Moderator Sara Tolaney, MD, MPH, of Dana-Farber Cancer Institute, introduced the seven panelists who were tasked with offering their insights: 

Photo of a panel discussion at the San Antonio Breast Cancer Symposium December 2023.
Moderator Sara Tolaney, MD, MPH, and the panelists of the View from the Trenches session. ©MedMeetingImages/Scott Morgan 2023

The panelists agreed that many of the studies presented this year were practice-changing, while others reinforced existing standards of care. The discussions focused on various clinical contexts, including different breast cancer subtypes, stages, and lines of treatment. 

Targeted therapies for HR-positive breast cancers 

Tolaney kicked off the discussion with a look at the first-line treatment of metastatic hormone receptor (HR)-positive breast cancers. This year’s SABCS featured results from several phase III clinical trials that evaluated the impact of adding CDK4/6 inhibitors to first-line endocrine therapy. Results were consistent across different trials and agents, showing improvements in progression-free survival (PFS) when CDK4/6 inhibitors were included, Tolaney explained. 

Among the new data presented was the final overall survival (OS) analysis from MONARCH 3, which evaluated the CDK4/6 inhibitor abemaciclib (Verzenio) in combination with an aromatase inhibitor for the first-line treatment of postmenopausal patients with metastatic or recurrent HR-positive, HER2-negative breast cancer. While the addition of abemaciclib led to a “large, clinically meaningful improvement in OS [compared to an aromatase inhibitor alone],” said Tolaney, the difference of 13 months was not statistically significant. Barlow, a biostatistician, noted that the long follow-up and the lower power of the study may have obscured the differences between arms. 

“It’s a shame that it didn’t meet statistical significance because a 13-month improvement in OS is clinically impactful, but it doesn’t fundamentally change my practice,” McArthur said. 

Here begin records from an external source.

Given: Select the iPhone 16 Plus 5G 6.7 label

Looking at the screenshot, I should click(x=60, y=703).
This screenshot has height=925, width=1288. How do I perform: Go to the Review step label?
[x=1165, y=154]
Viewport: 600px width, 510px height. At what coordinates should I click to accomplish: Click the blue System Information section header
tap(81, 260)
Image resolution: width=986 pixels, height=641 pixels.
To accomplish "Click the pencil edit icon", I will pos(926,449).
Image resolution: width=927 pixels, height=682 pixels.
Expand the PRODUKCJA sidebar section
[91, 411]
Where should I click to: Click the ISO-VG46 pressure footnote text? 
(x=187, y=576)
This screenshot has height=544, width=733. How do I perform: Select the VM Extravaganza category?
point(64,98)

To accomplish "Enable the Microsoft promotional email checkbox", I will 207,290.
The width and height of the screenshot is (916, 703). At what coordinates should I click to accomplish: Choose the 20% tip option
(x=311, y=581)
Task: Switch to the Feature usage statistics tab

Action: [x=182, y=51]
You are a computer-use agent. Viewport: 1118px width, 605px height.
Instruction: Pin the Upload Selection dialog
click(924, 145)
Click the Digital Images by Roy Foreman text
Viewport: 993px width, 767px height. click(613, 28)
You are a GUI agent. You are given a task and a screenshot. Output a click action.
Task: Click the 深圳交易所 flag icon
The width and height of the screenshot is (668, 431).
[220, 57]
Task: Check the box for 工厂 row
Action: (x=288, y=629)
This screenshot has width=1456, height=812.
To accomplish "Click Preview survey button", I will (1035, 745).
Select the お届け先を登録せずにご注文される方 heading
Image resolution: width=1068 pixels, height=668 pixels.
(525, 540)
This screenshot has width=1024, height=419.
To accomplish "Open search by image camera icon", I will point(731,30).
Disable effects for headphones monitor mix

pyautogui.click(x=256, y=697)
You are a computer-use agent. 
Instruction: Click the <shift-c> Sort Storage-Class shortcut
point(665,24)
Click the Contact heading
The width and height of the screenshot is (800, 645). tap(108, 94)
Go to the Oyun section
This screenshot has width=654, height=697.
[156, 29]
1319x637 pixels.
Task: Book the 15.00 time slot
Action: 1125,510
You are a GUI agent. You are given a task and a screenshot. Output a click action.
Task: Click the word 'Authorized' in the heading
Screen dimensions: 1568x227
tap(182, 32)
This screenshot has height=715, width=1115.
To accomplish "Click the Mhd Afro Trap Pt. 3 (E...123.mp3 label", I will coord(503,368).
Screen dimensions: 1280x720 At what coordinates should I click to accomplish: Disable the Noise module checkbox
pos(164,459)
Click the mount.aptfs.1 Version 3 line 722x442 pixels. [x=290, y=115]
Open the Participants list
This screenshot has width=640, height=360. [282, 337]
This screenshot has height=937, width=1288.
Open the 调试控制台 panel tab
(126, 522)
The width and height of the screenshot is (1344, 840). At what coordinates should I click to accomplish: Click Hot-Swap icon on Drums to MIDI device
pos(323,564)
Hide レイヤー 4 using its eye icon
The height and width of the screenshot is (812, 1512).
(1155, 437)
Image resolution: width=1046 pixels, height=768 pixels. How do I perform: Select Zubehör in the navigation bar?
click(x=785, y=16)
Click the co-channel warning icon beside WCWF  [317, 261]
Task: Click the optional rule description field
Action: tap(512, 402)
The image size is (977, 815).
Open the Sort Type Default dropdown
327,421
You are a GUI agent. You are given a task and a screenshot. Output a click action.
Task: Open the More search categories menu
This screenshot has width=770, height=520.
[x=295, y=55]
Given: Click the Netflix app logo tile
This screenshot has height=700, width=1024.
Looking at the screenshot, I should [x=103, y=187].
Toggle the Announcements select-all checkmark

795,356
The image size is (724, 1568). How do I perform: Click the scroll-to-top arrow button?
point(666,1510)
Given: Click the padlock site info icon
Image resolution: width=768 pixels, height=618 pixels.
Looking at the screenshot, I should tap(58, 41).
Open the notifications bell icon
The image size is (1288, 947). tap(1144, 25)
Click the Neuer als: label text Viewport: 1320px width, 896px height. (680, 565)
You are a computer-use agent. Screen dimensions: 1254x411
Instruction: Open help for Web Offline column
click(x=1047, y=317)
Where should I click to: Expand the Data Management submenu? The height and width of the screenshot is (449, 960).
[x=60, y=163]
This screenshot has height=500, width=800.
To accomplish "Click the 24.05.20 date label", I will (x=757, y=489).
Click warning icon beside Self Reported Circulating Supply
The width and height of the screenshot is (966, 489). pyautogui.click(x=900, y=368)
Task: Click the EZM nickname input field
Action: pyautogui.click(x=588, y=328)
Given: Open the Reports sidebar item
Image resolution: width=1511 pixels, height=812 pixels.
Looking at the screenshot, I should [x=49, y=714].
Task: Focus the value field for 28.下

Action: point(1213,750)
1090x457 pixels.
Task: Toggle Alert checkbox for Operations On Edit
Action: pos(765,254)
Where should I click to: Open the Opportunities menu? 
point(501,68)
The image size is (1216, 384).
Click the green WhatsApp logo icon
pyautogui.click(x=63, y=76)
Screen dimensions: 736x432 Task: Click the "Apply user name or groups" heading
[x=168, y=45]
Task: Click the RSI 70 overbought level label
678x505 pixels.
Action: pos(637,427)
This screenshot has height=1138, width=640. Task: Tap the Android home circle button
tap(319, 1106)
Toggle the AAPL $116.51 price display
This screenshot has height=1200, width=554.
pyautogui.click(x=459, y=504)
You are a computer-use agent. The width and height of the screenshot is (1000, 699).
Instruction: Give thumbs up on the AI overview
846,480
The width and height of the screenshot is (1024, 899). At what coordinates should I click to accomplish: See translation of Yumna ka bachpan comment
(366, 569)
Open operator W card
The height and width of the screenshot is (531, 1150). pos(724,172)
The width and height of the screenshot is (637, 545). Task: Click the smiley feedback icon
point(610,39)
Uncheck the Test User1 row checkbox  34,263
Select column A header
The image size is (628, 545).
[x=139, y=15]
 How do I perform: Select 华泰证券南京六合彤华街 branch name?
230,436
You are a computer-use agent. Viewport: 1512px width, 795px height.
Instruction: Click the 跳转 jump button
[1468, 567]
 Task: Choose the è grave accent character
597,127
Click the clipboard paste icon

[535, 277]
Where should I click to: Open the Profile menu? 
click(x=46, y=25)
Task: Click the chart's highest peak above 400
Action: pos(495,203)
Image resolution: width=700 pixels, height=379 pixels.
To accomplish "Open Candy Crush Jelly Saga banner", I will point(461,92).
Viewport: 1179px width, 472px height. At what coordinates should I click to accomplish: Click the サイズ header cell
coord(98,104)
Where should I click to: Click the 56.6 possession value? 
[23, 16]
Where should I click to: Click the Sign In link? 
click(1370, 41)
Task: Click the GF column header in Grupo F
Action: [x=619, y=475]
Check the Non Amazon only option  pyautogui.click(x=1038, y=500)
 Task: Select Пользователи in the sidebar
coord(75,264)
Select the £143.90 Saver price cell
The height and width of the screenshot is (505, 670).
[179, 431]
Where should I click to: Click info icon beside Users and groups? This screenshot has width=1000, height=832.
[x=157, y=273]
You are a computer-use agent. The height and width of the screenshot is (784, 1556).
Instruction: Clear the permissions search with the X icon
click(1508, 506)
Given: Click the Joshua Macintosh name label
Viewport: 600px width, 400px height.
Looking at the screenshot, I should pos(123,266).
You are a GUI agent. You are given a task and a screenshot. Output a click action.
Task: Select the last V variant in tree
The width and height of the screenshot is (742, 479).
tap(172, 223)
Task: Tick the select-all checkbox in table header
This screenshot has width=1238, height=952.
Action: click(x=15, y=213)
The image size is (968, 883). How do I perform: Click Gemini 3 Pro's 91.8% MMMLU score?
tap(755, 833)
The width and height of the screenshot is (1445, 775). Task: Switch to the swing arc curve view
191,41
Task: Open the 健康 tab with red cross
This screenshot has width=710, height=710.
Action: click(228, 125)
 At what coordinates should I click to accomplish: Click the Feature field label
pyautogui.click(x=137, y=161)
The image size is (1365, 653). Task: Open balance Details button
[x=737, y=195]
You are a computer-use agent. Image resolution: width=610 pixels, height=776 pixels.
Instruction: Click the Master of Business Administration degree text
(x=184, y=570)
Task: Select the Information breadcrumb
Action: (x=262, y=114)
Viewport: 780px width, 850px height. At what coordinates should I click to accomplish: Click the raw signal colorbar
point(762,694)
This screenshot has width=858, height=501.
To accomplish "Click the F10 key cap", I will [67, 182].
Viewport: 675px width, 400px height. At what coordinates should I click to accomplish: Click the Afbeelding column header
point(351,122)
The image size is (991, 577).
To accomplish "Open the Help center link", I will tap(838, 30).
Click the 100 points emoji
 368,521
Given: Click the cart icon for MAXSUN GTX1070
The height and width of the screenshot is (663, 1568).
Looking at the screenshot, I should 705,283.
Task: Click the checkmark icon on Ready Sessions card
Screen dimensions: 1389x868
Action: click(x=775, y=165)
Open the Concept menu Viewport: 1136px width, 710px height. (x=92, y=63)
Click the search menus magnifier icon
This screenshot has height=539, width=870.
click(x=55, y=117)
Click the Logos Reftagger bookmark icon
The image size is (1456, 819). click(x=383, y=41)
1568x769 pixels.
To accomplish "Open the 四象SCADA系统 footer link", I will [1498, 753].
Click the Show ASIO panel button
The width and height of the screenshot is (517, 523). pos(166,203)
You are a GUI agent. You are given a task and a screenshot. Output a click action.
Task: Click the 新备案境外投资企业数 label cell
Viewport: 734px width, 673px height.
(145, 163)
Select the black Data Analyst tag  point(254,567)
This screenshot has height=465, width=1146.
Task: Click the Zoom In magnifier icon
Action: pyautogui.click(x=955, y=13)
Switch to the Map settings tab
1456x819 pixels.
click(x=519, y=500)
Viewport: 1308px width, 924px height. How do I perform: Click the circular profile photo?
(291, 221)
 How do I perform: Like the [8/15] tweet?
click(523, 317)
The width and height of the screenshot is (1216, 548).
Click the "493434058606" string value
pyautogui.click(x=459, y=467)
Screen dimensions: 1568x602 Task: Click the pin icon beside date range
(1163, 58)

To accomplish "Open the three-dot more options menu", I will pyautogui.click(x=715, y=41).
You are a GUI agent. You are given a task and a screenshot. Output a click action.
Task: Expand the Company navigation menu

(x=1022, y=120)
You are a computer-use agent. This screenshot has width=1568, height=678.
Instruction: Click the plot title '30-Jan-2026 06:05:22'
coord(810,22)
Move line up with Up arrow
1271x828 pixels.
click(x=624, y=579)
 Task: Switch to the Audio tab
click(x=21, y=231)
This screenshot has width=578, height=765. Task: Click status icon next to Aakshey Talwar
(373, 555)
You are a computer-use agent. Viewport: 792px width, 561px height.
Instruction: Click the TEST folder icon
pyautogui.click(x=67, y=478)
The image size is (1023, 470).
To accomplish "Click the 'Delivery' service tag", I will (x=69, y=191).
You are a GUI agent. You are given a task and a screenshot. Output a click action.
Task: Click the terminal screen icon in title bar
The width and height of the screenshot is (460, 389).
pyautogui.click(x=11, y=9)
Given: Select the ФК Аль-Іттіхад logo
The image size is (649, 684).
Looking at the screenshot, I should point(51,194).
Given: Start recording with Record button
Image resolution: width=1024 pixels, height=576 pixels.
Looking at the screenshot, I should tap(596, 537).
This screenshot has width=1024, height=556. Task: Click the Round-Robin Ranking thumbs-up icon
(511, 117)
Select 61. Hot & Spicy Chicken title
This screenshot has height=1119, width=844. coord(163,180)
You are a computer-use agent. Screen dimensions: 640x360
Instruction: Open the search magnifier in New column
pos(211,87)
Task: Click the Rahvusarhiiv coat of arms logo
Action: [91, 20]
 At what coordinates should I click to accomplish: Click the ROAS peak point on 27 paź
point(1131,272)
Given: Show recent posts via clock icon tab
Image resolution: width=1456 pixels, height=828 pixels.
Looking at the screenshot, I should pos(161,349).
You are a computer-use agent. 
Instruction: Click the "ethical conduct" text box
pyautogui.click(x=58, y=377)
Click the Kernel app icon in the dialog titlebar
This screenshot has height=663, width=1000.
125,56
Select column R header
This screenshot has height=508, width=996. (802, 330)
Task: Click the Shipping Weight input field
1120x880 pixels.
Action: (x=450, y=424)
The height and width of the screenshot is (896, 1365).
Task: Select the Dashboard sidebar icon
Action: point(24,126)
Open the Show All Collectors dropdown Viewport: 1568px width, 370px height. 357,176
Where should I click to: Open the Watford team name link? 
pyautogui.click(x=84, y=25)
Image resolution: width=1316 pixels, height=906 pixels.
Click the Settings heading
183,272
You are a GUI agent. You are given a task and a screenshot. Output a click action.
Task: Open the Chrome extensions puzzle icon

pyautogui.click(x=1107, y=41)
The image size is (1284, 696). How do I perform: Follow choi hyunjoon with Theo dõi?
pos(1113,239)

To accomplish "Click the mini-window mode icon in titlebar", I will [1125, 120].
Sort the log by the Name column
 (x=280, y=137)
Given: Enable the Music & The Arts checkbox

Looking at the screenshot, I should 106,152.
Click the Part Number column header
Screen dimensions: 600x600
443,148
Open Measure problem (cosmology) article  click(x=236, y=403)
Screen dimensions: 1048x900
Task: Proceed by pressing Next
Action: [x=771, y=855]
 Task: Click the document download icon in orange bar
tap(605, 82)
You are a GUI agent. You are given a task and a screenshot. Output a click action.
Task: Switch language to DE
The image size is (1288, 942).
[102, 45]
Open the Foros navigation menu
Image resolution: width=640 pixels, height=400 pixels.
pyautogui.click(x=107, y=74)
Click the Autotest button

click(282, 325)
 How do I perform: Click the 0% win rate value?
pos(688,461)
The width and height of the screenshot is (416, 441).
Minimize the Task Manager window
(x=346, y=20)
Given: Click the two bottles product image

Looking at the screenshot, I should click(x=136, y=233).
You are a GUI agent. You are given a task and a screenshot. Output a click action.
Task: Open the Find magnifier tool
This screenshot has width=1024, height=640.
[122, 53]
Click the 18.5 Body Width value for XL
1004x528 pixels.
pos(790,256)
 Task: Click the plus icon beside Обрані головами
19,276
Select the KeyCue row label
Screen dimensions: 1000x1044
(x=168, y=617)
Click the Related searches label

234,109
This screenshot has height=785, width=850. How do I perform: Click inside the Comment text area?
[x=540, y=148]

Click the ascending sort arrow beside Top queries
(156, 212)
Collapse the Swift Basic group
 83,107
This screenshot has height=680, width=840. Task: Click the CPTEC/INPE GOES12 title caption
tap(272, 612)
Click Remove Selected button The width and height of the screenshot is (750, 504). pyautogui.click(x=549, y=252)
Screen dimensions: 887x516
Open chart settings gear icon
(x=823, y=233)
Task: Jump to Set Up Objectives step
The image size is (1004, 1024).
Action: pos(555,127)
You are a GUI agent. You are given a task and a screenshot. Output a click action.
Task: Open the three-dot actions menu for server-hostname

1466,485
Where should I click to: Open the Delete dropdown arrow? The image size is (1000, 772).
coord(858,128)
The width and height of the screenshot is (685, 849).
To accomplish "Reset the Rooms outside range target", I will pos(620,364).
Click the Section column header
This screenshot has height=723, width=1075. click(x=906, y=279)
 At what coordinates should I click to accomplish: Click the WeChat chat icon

Other panelists agreed, pointing to the lack of statistical significance and the already common use of this regimen as reasons they don’t expect much to change. Previously reported PFS results from the trial had already shown an improvement with the addition of abemaciclib, noted McArthur, so clinical practice had already shifted to using this regimen in the first-line setting. 

On the other hand, panelists described the results of the INAVO120 trial as “potentially paradigm-shifting” and suggested that they would prescribe the tested regimen to their patients if it were to be approved. The trial evaluated the investigational PI3K inhibitor inavolisib in combination with palbociclib (Ibrance) and fulvestrant (Faslodex) for the treatment of locally advanced or metastatic HR-positive, PI3K-mutated breast cancers that had relapsed within a year of prior endocrine therapy. 

Results reported at SABCS demonstrated that the triplet regimen led to a significant increase in PFS compared to palbociclib and fulvestrant. While OS results were immature, they showed a trend towards improved survival in the inavolisib arm.  

“The standard of care is still aromatase inhibition and CDK4/6 inhibition for first-line therapy, but this [trial] is potentially paradigm-shifting going forward, particularly if that survival advantage proves to be legitimate after further follow-up,” McArthur said. 

“I think these data are practice-changing,” said O’Shaughnessy. “I would definitely use [the regimen] in the patients that were eligible in the trial.” 

Cortés mentioned that identifying patients whose tumors have a PI3K mutation will require genetic testing that is not typically performed at this stage of treatment.  

Glenn, who is a survivor of metastatic breast cancer, voiced concerns about the prevalence of toxicities associated with the triplet regimen, but Tolaney noted that most toxicities were low-grade. Cortés suggested that the regimen might result in fewer toxicities if it were administered sequentially rather than simultaneously, but he acknowledged that further studies are needed to test this. 

Immunotherapy for early-stage breast cancers 

Currently, triple-negative breast cancer (TNBC) is the only breast cancer subtype for which immunotherapy is approved, but preliminary data reported at SABCS suggest that immunotherapy could have activity against some HR-positive breast cancers as well.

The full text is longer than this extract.